--- Work required ---
Show every line of the data that includes the word "agent".

* * *

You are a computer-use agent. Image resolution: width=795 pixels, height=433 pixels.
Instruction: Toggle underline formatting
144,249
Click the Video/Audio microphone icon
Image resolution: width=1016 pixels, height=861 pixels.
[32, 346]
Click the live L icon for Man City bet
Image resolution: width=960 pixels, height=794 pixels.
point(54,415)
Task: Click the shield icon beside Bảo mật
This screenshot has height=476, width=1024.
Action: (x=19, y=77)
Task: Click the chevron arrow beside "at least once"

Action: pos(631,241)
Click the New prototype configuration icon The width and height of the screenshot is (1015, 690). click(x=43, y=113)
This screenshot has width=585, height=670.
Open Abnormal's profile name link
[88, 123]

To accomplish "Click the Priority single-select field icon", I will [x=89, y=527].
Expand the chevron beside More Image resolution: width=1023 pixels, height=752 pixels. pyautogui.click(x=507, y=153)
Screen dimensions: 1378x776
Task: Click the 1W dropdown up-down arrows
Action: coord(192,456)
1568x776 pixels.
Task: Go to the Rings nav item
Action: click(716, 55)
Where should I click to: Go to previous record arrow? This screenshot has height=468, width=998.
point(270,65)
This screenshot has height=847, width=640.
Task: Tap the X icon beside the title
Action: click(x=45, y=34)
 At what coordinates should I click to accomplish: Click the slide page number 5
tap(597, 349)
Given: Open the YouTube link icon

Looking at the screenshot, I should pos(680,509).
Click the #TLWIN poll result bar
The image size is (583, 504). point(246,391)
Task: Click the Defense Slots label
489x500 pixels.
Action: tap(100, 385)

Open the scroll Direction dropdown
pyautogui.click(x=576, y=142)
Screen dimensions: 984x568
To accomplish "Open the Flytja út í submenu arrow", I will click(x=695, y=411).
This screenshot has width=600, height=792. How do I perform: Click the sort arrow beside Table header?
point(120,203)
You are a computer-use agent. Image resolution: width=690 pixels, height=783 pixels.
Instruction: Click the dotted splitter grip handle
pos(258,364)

* * *

--- Exercise result ---
You are a computer-use agent. Image resolution: width=795 pixels, height=433 pixels.
You are a computer-use agent. Image resolution: width=690 pixels, height=783 pixels.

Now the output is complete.